Heel pain is a very common form of foot pain, mainly because the heel bone (calcaneus) is the largest bone in the foot. The heel is also the first part of the foot to contact the ground during walking, meaning it absorbs the most pressure. In most cases, heel pain is not the result of any single injury – like a fall or twist – but rather the result of repetitive or excessive heel pounding.
Plantar fasciitis typically involves the inflammation of the plantar fascia ligament, the thick band of tissue on the underside of your foot that connects your heel bone and your toes. The plantar fascia ligament supports the arch of your foot and the surrounding ligaments.
Degenerative irritation and excess pressure on the ligament can cause an inflammatory response, heel pain, and stiffness. While the condition is more commonly associated with runners, it can affect anyone at any activity level.

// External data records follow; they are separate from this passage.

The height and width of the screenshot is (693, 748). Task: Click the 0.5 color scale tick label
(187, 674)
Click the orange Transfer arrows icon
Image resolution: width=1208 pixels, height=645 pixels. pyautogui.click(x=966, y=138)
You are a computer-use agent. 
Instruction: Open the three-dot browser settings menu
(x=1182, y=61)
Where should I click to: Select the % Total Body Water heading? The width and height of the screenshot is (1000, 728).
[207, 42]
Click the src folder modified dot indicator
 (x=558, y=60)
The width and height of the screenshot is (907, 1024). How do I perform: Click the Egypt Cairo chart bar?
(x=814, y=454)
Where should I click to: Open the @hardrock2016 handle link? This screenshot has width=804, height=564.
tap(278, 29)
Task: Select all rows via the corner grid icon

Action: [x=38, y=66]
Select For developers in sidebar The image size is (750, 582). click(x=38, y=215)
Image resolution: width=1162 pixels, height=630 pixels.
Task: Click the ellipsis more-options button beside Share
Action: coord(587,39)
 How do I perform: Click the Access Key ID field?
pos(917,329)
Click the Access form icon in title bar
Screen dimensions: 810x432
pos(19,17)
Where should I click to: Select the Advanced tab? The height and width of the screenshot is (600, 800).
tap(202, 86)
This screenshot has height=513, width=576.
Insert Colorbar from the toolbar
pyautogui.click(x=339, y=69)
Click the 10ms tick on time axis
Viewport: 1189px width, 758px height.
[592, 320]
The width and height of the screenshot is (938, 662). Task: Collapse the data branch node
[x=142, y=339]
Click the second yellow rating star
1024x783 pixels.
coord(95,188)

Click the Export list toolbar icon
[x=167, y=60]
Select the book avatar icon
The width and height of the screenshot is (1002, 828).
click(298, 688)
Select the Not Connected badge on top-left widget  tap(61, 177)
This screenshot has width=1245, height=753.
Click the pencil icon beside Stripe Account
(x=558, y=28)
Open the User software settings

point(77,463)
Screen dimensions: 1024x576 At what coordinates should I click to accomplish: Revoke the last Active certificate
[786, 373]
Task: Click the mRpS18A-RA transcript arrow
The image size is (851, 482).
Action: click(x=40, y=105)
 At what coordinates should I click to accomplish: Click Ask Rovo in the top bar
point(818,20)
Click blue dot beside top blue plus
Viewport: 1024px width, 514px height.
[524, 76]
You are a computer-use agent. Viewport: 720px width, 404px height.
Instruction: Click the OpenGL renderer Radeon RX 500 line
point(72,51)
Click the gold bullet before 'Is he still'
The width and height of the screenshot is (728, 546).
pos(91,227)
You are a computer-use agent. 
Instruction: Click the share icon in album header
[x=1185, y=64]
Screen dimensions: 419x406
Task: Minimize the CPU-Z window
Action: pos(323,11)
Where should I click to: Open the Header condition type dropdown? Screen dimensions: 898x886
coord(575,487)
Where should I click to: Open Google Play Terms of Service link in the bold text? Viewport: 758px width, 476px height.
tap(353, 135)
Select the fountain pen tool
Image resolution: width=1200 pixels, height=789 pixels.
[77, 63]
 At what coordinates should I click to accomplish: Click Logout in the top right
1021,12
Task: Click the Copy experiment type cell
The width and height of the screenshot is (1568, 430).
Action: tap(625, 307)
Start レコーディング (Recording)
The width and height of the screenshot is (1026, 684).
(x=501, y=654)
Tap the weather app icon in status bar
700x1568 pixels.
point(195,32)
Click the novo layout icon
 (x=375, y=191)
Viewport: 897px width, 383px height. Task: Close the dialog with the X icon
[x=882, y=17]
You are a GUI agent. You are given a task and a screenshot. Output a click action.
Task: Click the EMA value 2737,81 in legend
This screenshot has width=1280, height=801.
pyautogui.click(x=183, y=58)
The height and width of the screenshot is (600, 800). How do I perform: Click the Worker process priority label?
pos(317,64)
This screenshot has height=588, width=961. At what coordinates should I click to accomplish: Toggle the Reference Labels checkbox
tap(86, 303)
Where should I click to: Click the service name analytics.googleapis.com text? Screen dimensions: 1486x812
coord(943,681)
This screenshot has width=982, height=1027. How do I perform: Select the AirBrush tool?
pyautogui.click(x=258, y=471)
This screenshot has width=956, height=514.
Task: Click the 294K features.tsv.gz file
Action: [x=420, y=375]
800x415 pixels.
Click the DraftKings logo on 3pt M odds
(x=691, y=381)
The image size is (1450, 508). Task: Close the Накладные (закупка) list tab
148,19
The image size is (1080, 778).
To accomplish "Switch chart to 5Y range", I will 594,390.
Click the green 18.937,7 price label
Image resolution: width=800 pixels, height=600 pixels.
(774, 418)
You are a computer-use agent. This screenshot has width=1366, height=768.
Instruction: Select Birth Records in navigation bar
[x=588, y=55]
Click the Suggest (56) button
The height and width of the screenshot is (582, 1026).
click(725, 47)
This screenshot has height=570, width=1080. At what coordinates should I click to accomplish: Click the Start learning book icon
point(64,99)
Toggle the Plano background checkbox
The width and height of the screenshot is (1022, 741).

Excess body weight and obesity can increase your risk of developing plantar fasciitis.
There are various treatment methods available to relieve heel pain. Most people will start with home remedies like ice and nonsteroidal anti-inflammatory drugs (NSAIDs) to reduce inflammation. But when heel pain persists for more than a month or two, and home remedies are no longer sufficient, you should contact your podiatrist. Most cases of heel pain can be treated with conservative methods, but anti-inflammatory medications or injections may also be recommended. These medications not only reduce pain, but inflammation too. Only your podiatrist can diagnose heel pain or plantar fasciitis. There are several conservative treatments available. Once you see your podiatrist he can determine what course of treatment is best for you.